Tony Dutrow

Personal information
- Born: April 27, 1958 (age 68) Hagerstown, Maryland
- Occupation: Trainer

Horse racing career
- Sport: Horse racing
- Career wins: 1,999 (ongoing)

Major racing wins
- Prioress Handicap (1987, 2009) Futurity Stakes (2000) Astoria Stakes (2001) Schuylerville Stakes (2001) Valley Stream Stakes (2002) Honorable Miss Handicap (2003) General George Handicap (2007) Bay Shore Stakes (2007) Comely Stakes (2008) Cotillion Handicap (2008, 2010) Bed O' Roses Handicap (2009, 2010) Shuvee Handicap (2009) Ogden Phipps Handicap (2009) Holy Bull Stakes (2010) Jim Dandy Stakes (2010) Ballerina Stakes (2010) Top Flight Handicap (2010) Demoiselle Stakes (2010) Hollywood Derby (2017)

Significant horses
- Cat Moves, Seattle Smooth, Winslow Homer, A Little Warm, Havre de Grace, Rightly So

= Tony Dutrow =

American horse trainer

Anthony W. Dutrow (born April 27, 1958) is an American horse trainer in Thoroughbred horse racing.

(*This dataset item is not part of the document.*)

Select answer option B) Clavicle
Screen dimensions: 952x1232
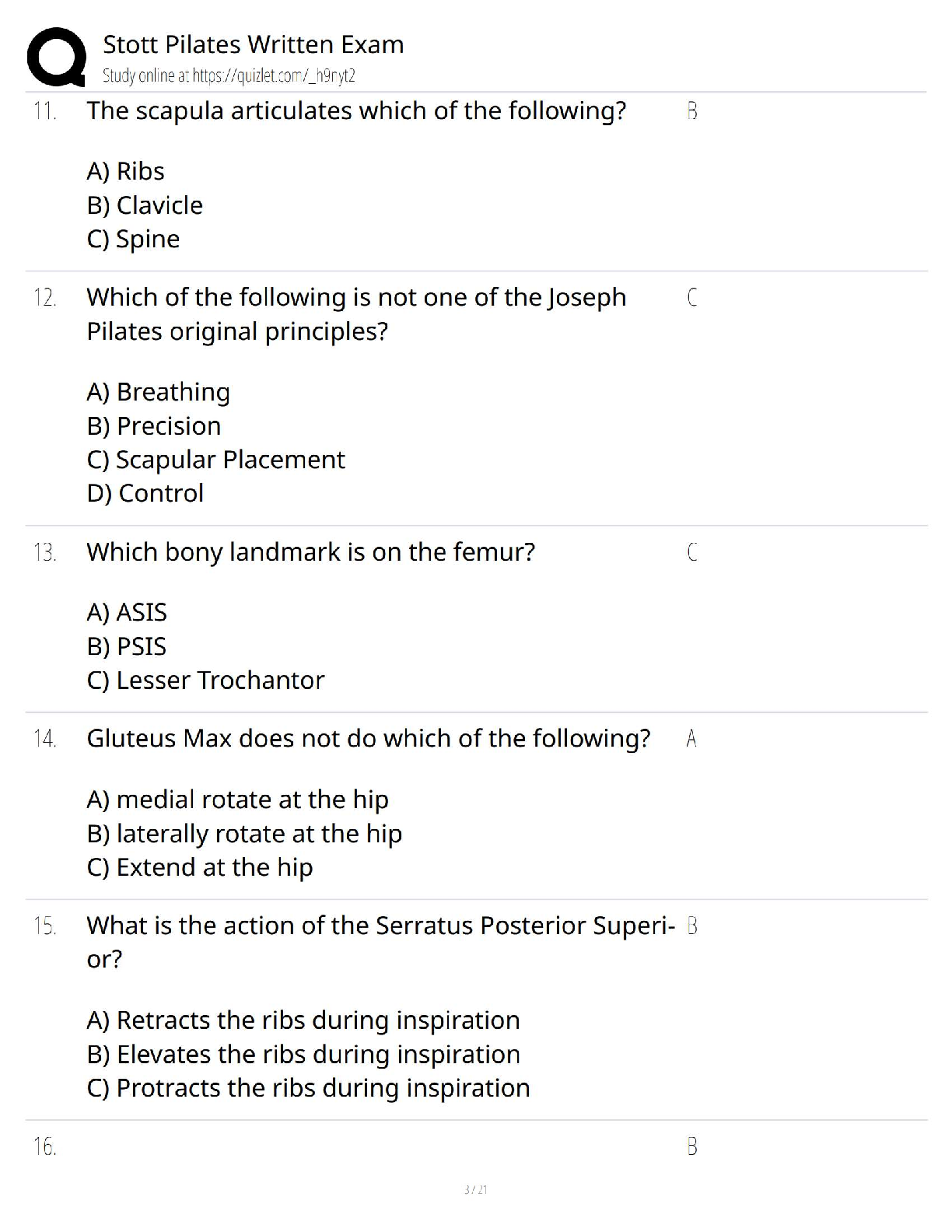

The eldest of three brothers involved in Thoroughbred racing, he is the son of the late well-known Maryland trainer Richard E. Dutrow, Sr. A brother to trainer Rick Dutrow, the youngest brother Chip works as Tony's assistant.

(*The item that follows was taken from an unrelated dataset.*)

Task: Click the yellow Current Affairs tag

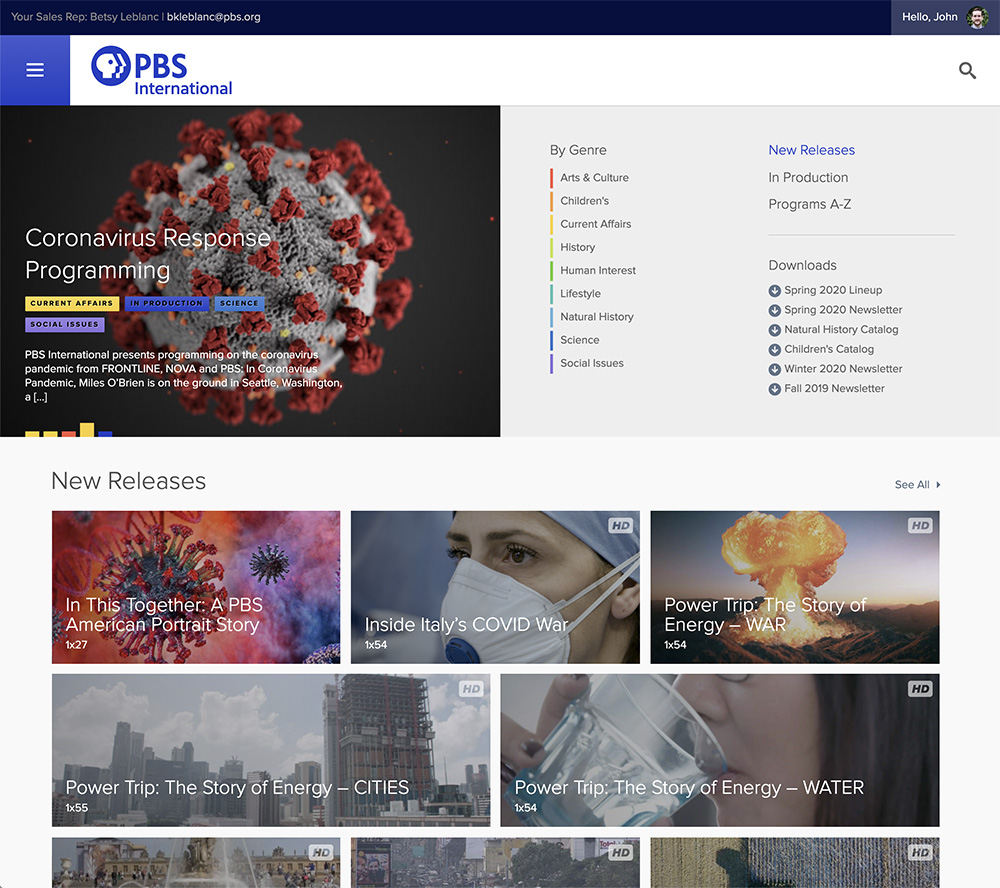Action: pyautogui.click(x=72, y=303)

Tony Dutrow grew up in the racing business and as a boy helped out at his father's barn. Having learned to condition horses, he took out his training license and earned his first win in 1975 at Delaware Park Racetrack. He worked with his father for several years then beginning in 1985 with trainer Bobby Frankel in California until going out on his own in 1987.